= G. W. Erle Mitchell =

George Wills Erle Mitchell, FRCSEd, (23 November 1943 – 27 January 2003), usually known as Erle Mitchell, was a specialist in obstetrics and gynaecology in Canada and a former Scotland international rugby union player.

== Early life ==
He was born in Edinburgh and went to school at Melville College, where he played rugby for 1st XV, cricket for the 1st XI and hockey for the 1st XI.

== Rugby career ==

While a medical student, Mitchell played for the University of Edinburgh 1st XV and was awarded a rugby blue. He also played for the Scottish Universities team from 1962 to 1966 and British Universities in season 1965-66. In 1967 he played for the Barbarians. He then won 3 full senior caps at second row for Scotland, playing against New Zealand on 2 December 1967, against France on 13 January 1968 and against Wales on 3 February, 1968. The game against New Zealand was memorable because of the sending off of his opposite number Colin Meads, the first sending off in international rugby in the United Kingdom since 1925.

→ **The data**
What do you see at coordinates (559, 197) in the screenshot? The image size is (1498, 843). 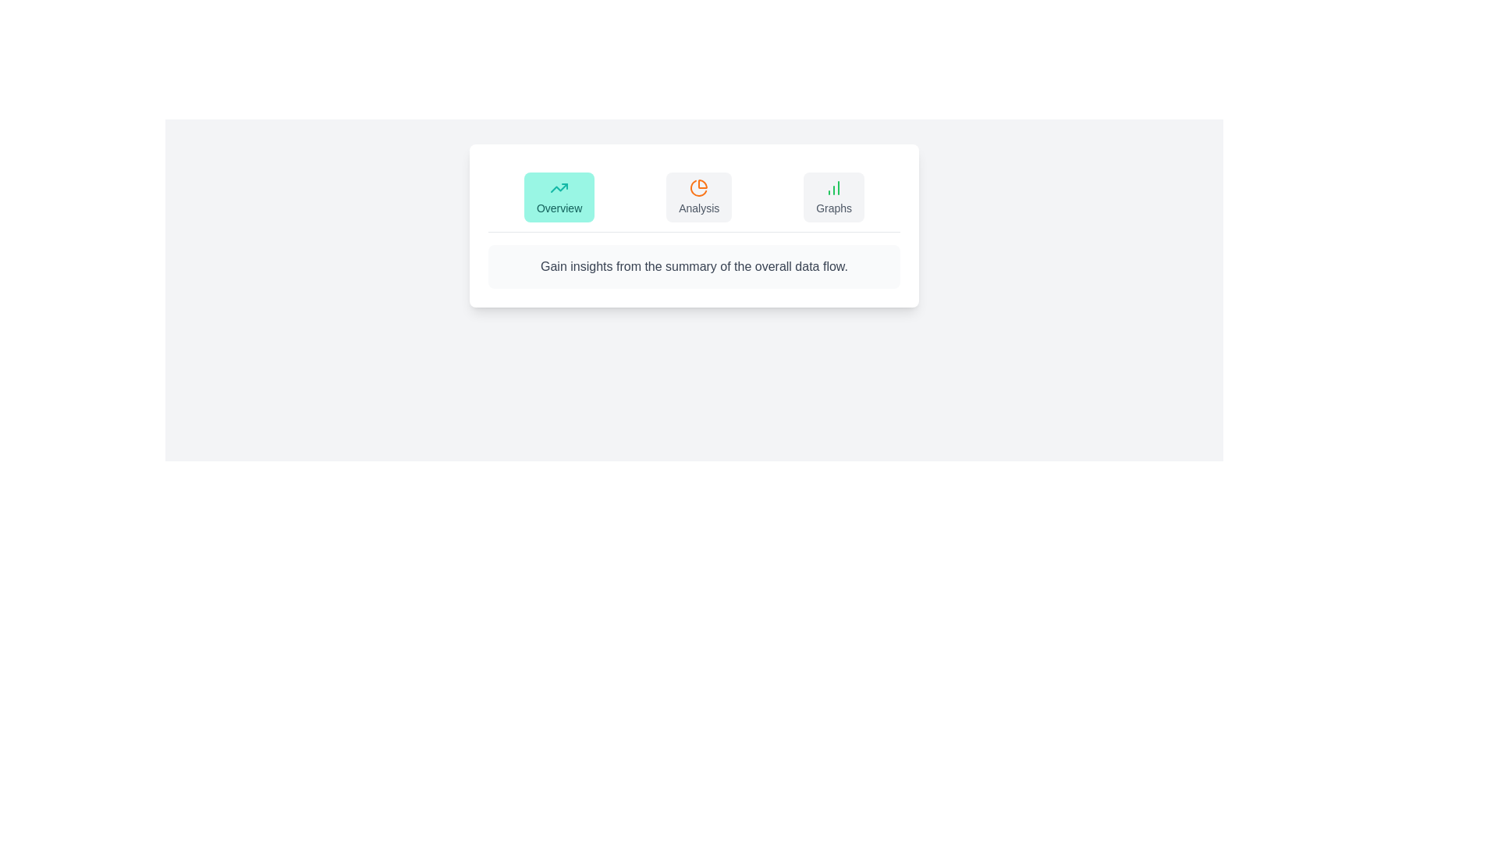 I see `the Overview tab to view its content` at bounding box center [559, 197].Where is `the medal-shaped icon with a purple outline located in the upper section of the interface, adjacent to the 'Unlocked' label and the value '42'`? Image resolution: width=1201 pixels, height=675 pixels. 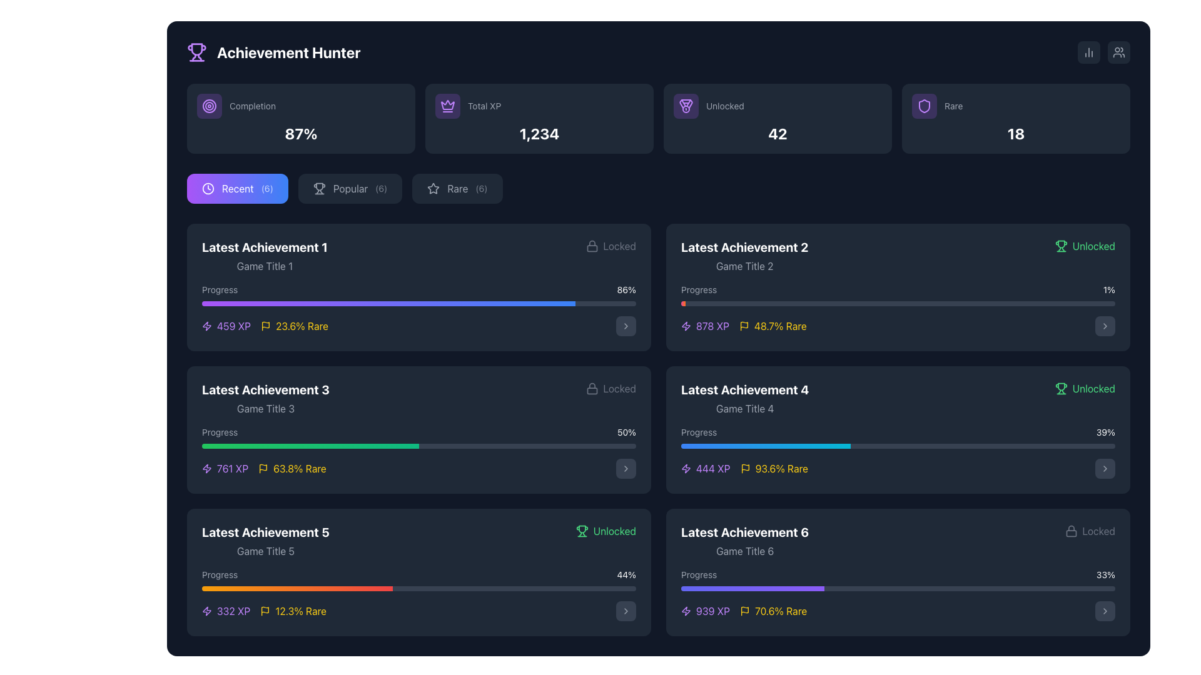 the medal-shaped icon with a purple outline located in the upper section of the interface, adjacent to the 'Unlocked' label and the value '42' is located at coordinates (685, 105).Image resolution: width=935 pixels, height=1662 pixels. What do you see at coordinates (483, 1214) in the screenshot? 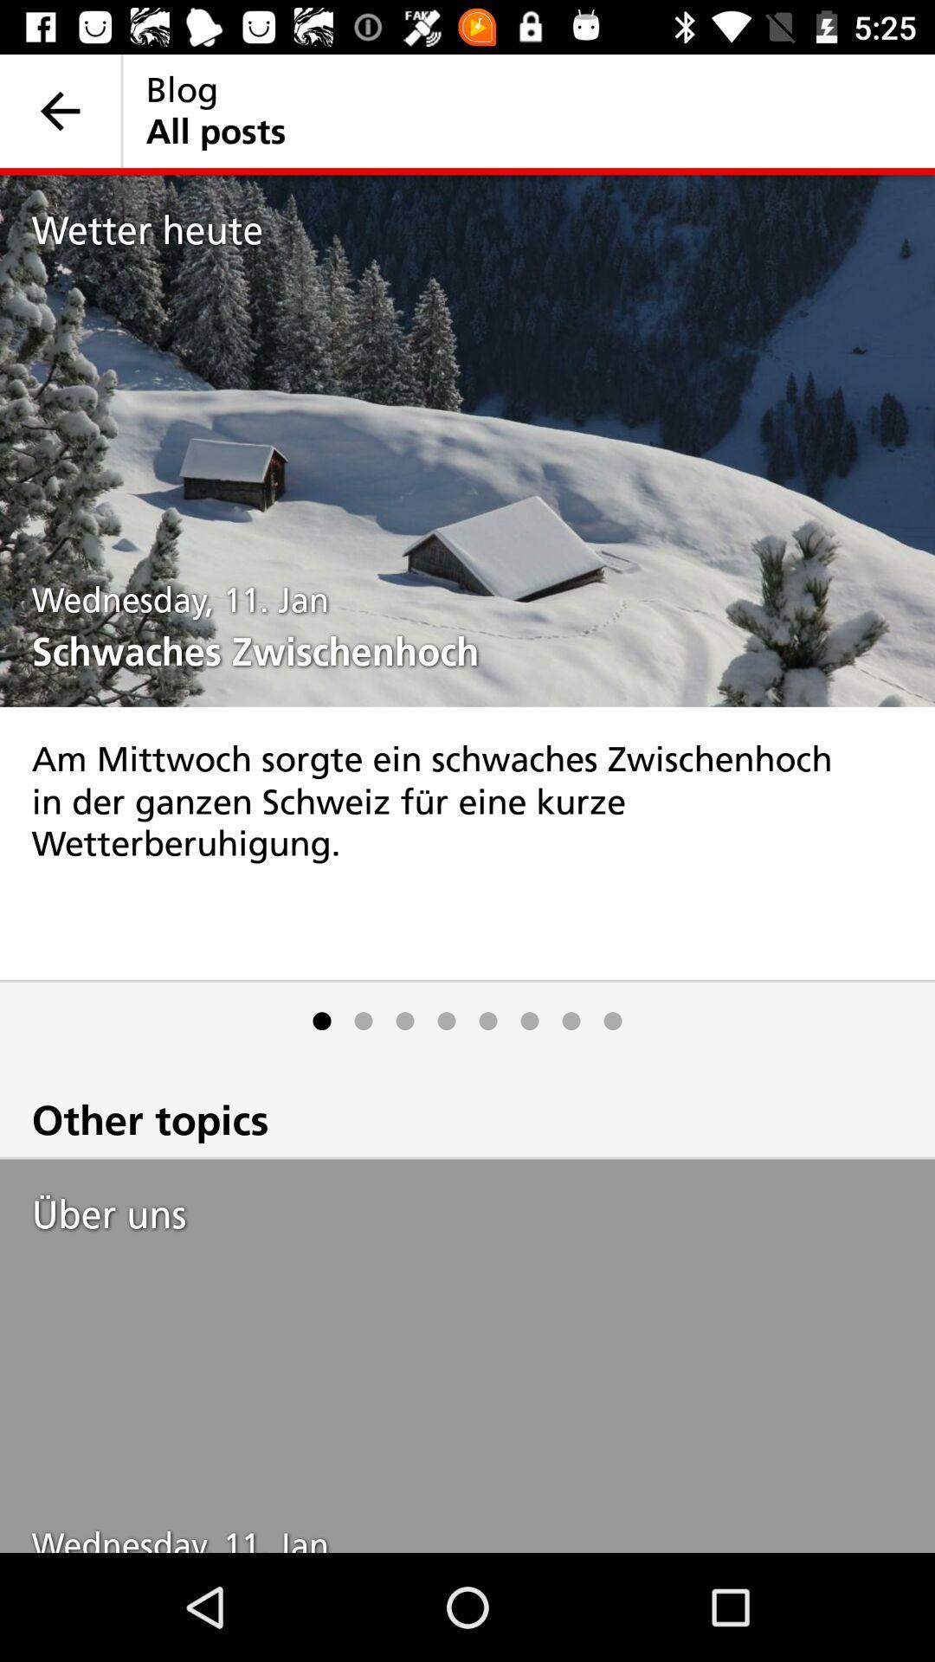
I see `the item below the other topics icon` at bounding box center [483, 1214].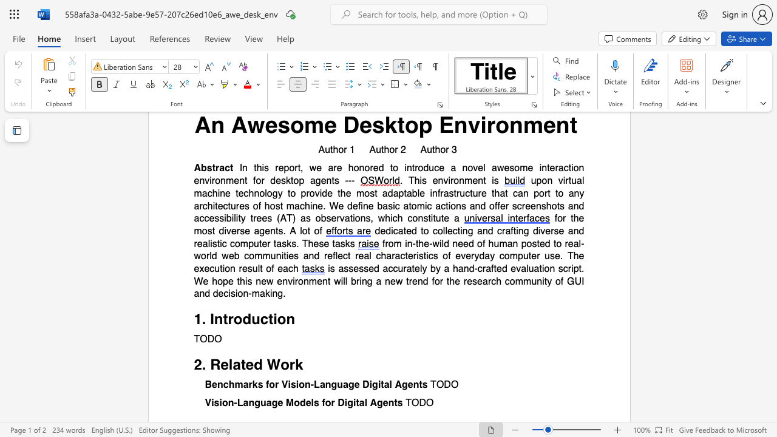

→ **Required work**
Continue the biography of Erle Mitchell from the end of its rugby career section, starting a new section about his medical career.

→ **Answer section**
== Surgical career ==

Mitchell graduated MBChB from the University of Edinburgh and gained the Fellowship of the Royal College of Surgeons of Edinburgh (FRCSEd) in 1973. After training posts in Yorkshire he emigrated to Vancouver, Canada. Here he became a specialist in obstetrics and gynaecology and carried out research into ovarian cancer.